Tubber host Gort in a commemorative hurling match on Sunday.
By Cian O’Connell
On Sunday, the past, present, and future of Tubber GAA club in Clare will connect.
Remarkably, 140 years ago Tubber played a hurling match against Galway outfit, Gort, who will provide the opposition once again.
It is 10-minute spin from Gort to Tubber, but it promises to be a festival of hurling and camogie with underage teams also participating in the event. “This all stemmed from a club development plan a few years ago,” explains Tubber committee member Rory O’Connor.
“We were looking at the club, the history of it, the whole lot. We are referenced in a lot of places, there is reference to this match that we are replaying, a match between ourselves and Gort, referenced by Michael Cusack in his newspaper column, and Paul Rouse, then referenced it in his book The Hurlers recently.
“There was also talk of other historic games in the parish, we as a club decided it would be great to commemorate that, not so much the match, but the club being around and first registered 140 years ago.
“It is also good to mark that the game against Gort, who were there at the time, too. We invited them out to replay us in the game, marking 140 years of Tubber as a club, but it is also commemorating the match.”
Significant links exist between Tubber and Gort. “We're either side of the border,” O’Connor says. “There is a great rivalry, but then again when we played in a county intermediate final last year, there would have been a lot of Gort people supporting us that day.
Tubber's Patrick O'Connor won an All-Ireland SHC medal with Clare in 2013. Photo by: David Maher/Sportsfile
“When Gort won a county final in 2014, I had first cousins playing for them, and I still have first cousins playing for them now. We would all know each other very well.”
It matters deeply to the people of Tubber to maintain the history of the club, while also trying to plan for the future, maximising the resources available. “We’re very conscious that we're a very small club,” O’Connor says.
“We've been around a while, we've never won a senior county championship, but we've won other competitions. We like to celebrate those and we're very proud of what we're doing with our underage. We've set-up Tubber Tigers, our nursery from U5 up to U11/U12. We started off a few years ago, we'd have been struggling with numbers, but if you come down to our pitch on a Tuesday evening at 6pm, you'd see maybe 100 kids there now.
“For a club of our size, we're lucky that we've players coming from Ballyvaughan, as far as way as Fanore, we've kids and adults playing for us from Michael Cusacks in Carron, Ballyvaughan, New Quay, and Fanore. There is a good skelp of north Clare where we've players and club members.”
In the juvenile ranks from U12 to U20, Tubber combine with Crusheen, and O’Connor is hopeful. “We can already see an improvement, we can already see more players coming through to the next stage,” he says about the Tubber Tigers.
“We've 30 girls playing camogie and we didn't have camogie six years ago. We've have a social camogie team now which started in 2022/23. We didn't have social camogie before so this is a very positive.
“More people are involved, you've parents involved, and they want to play themselves.
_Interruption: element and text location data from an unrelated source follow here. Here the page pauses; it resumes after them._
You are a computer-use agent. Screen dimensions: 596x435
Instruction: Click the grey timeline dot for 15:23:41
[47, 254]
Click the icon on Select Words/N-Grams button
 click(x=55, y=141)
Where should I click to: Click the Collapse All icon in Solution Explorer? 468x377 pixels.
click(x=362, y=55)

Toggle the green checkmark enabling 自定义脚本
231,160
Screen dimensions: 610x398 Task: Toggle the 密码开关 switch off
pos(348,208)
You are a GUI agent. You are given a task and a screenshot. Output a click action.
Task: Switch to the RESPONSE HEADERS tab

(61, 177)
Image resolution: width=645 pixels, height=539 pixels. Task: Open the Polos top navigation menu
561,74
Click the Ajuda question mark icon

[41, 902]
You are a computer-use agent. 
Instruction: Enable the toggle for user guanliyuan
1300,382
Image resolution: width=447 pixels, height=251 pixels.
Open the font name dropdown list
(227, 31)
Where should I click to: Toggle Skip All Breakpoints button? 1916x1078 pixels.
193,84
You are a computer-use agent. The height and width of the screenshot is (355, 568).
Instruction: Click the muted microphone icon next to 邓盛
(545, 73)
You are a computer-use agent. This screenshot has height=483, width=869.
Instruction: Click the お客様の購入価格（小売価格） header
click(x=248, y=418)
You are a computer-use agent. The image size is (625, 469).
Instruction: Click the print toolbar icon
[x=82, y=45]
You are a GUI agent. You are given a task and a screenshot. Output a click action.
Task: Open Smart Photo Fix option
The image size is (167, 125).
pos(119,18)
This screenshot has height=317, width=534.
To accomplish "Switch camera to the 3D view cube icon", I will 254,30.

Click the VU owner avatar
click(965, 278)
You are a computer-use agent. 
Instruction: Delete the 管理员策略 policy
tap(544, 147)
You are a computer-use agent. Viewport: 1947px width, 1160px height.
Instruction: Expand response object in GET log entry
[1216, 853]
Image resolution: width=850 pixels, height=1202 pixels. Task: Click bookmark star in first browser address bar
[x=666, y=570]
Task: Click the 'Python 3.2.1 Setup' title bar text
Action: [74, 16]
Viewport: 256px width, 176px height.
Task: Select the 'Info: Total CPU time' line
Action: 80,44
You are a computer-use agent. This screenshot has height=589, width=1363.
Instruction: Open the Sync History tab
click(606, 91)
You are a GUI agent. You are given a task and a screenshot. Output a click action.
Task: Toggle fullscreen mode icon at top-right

Everything so far has been all positive.”
There will be a festival of hurling and camogie in Tubber on Sunday.
At adult level in Clare, Tubber have contested a number of Intermediate deciders during the past decade. “We were senior for a long time, from 1976 until 2015,” O’Connor says.
“Once you go down, it is very hard to get back up. We've competed in four finals since then, losing all four in different manners. We've a good bunch of lads there, who will be competing again this year.”
On and off the pitch, Tubber are trying to make progress.
A new playground through a collaboration with the local community group has been beneficial, while Sunday’s event is another important day for the club. “We've a committee looking after the day, but also a committee looking after the commemorative match programme,” O’Connor says.
“It is a free event. We've very good supporters, members wise and sponsors. We go to the same people for fundraising all the time, we don't see the point in charging those people for something we should all be enjoying.
“We're constantly looking at ways to improve the whole area because it is a rural pitch. The pitch is in the middle of the parish, there is one house near it, there is no shop, no pub or anything near it. So, we are always looking at ways to attract the community to use the facility.”
Hurling, though, has always been relevant in Tubber for 140 years.